*** Opening DOCUMENT EXCERPT ***

Series: The Original Series
Air Date: January 19, 1968
Written by: Robert Sabaroff
Directed by: Joseph Pevney
The Enterprise and its crew starts losing energy. The culprit: A gigantic single celled amoeba.
We start off with Kirk and the crew being ready for some shore leave. On their way to Starbase 6, Kirk logs that he is ready for some rest and relaxation on some lovely... planet. But we can't rest yet, can we? Oh, no, sir. Not when Spock suddenly shows emotion. After Uhura gets a message from Starbase 6 about the USS Intrepid, a ship entirely manned with Vulcans, Spock suddenly appears stricken and reports that he felt the entire crew of the Intrepid suddenly die. When they go to check it out at the Intrepid's last known coordinates, they find that not only the ship, but the entire system, with its billions of inhabitants, has been lost.

*** Closing DOCUMENT EXCERPT ***
*** Opening SOURCE MATERIAL ***

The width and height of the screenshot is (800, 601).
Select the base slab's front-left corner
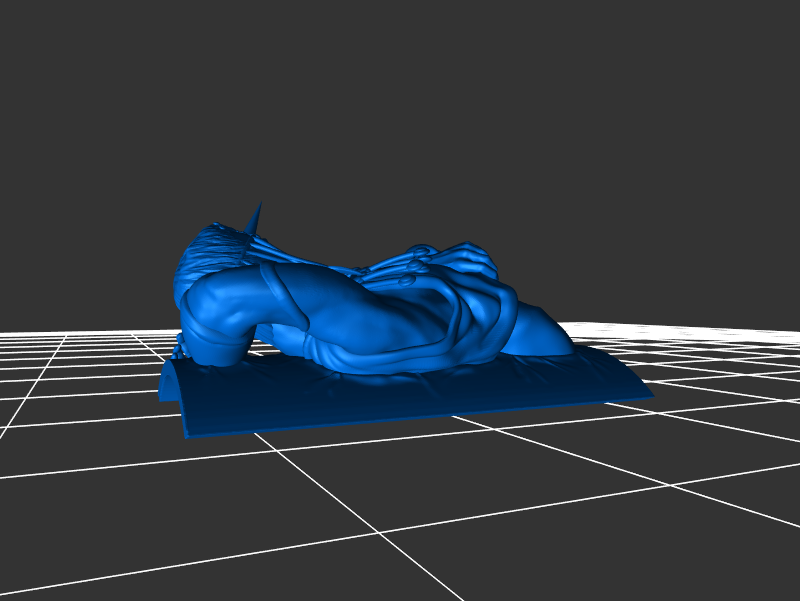(189, 434)
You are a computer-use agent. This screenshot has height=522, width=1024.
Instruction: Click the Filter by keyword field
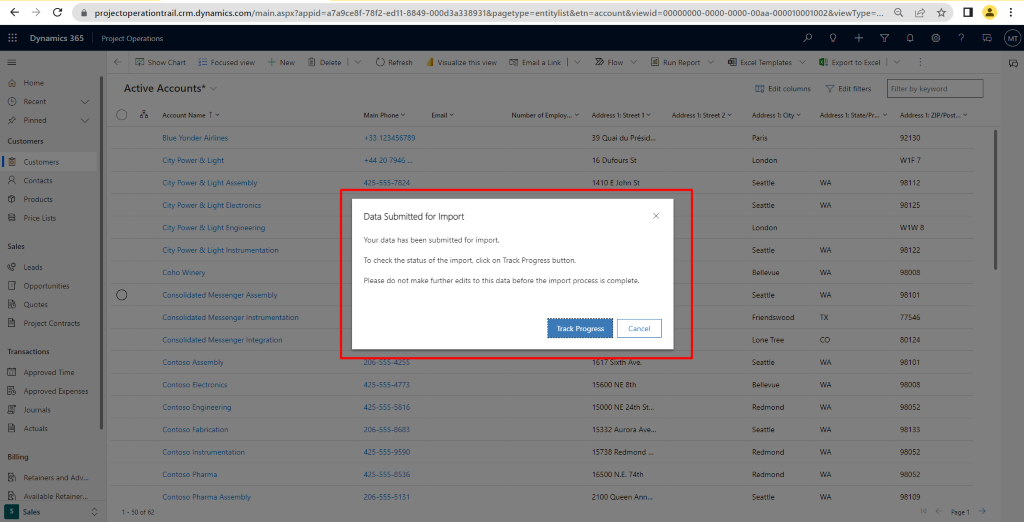(934, 89)
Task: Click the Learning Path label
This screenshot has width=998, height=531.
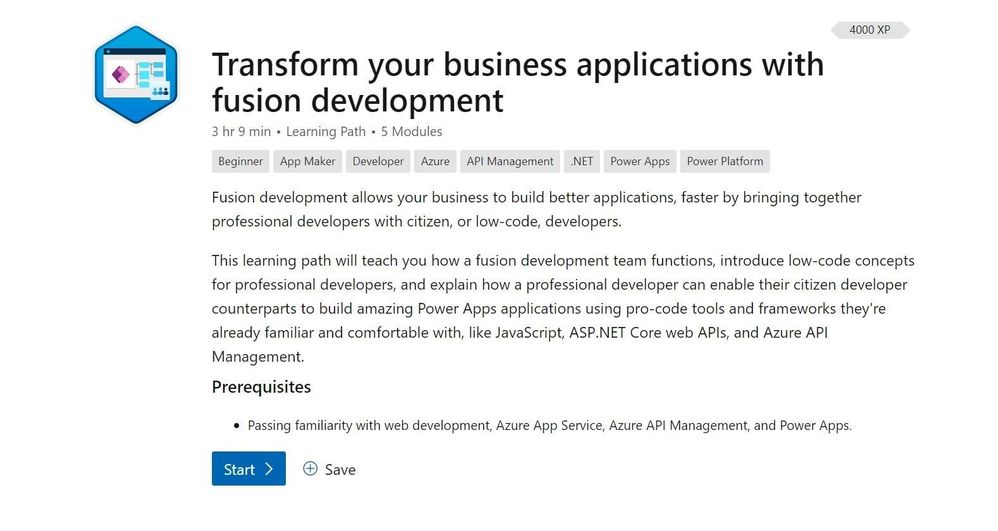Action: pos(328,131)
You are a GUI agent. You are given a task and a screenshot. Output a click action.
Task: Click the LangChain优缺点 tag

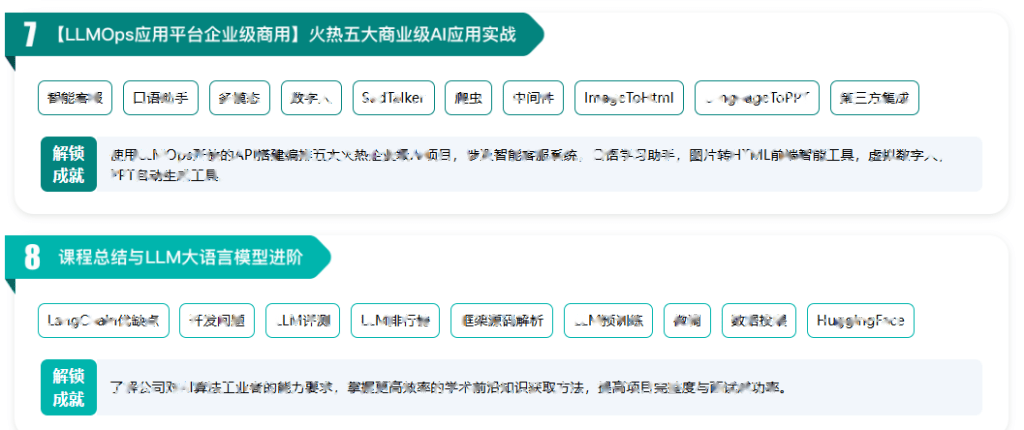[x=103, y=321]
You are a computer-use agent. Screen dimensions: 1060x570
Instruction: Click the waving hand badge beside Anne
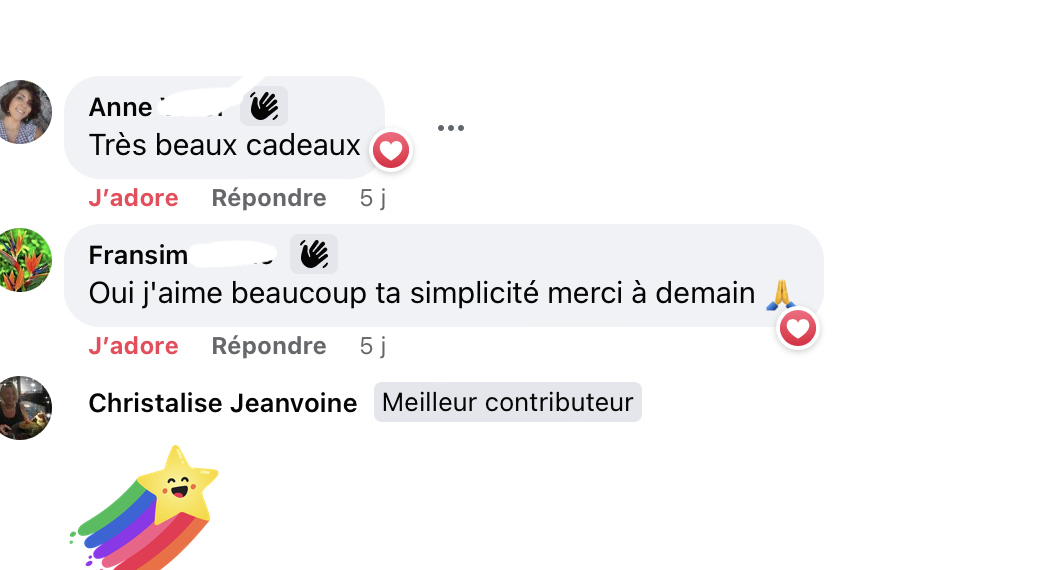pos(264,106)
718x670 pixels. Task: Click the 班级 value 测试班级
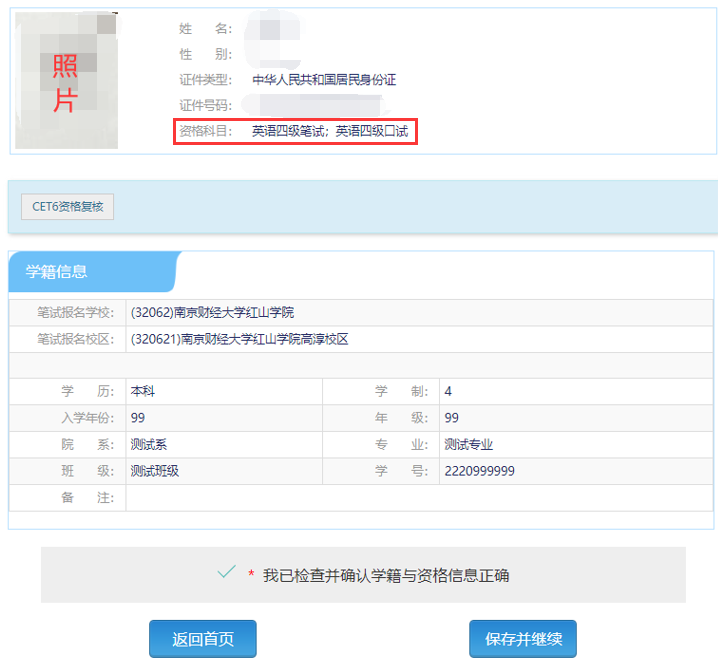155,471
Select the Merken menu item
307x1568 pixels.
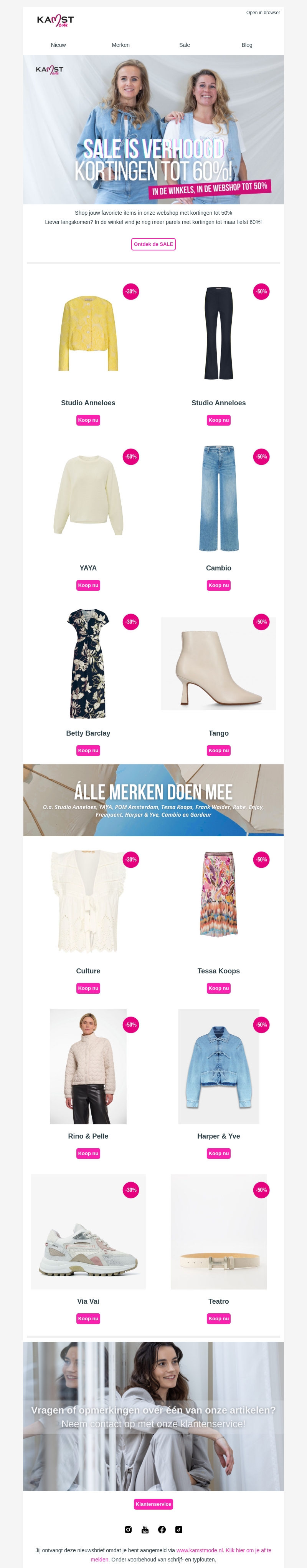[120, 45]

*** Closing SOURCE MATERIAL ***

**YOUR TASKS:**
1 – Please say whether each statement agrees with the episode summary, answering yes or no and quoting the words that decide it: (a) Robert Sabaroff directed the episode. (b) The Intrepid's crew was made up entirely of Vulcans. (c) The Enterprise was heading to Starbase 6.
2 – Copy the part of the episode summary that opens with the words containing "Series: The Original" and closes with "has been lost.", substituting "Defiant" for each "Intrepid".
These entries come from a separate source.

**RESULTS FOR THE EXERCISE:**
1 –
(a) No: "Directed by: Joseph Pevney"
(b) Yes: "a ship entirely manned with Vulcans"
(c) Yes: "On their way to Starbase 6"

2 –
Series: The Original Series
Air Date: January 19, 1968
Written by: Robert Sabaroff
Directed by: Joseph Pevney
The Enterprise and its crew starts losing energy. The culprit: A gigantic single celled amoeba.
We start off with Kirk and the crew being ready for some shore leave. On their way to Starbase 6, Kirk logs that he is ready for some rest and relaxation on some lovely... planet. But we can't rest yet, can we? Oh, no, sir. Not when Spock suddenly shows emotion. After Uhura gets a message from Starbase 6 about the USS Defiant, a ship entirely manned with Vulcans, Spock suddenly appears stricken and reports that he felt the entire crew of the Defiant suddenly die. When they go to check it out at the Defiant's last known coordinates, they find that not only the ship, but the entire system, with its billions of inhabitants, has been lost.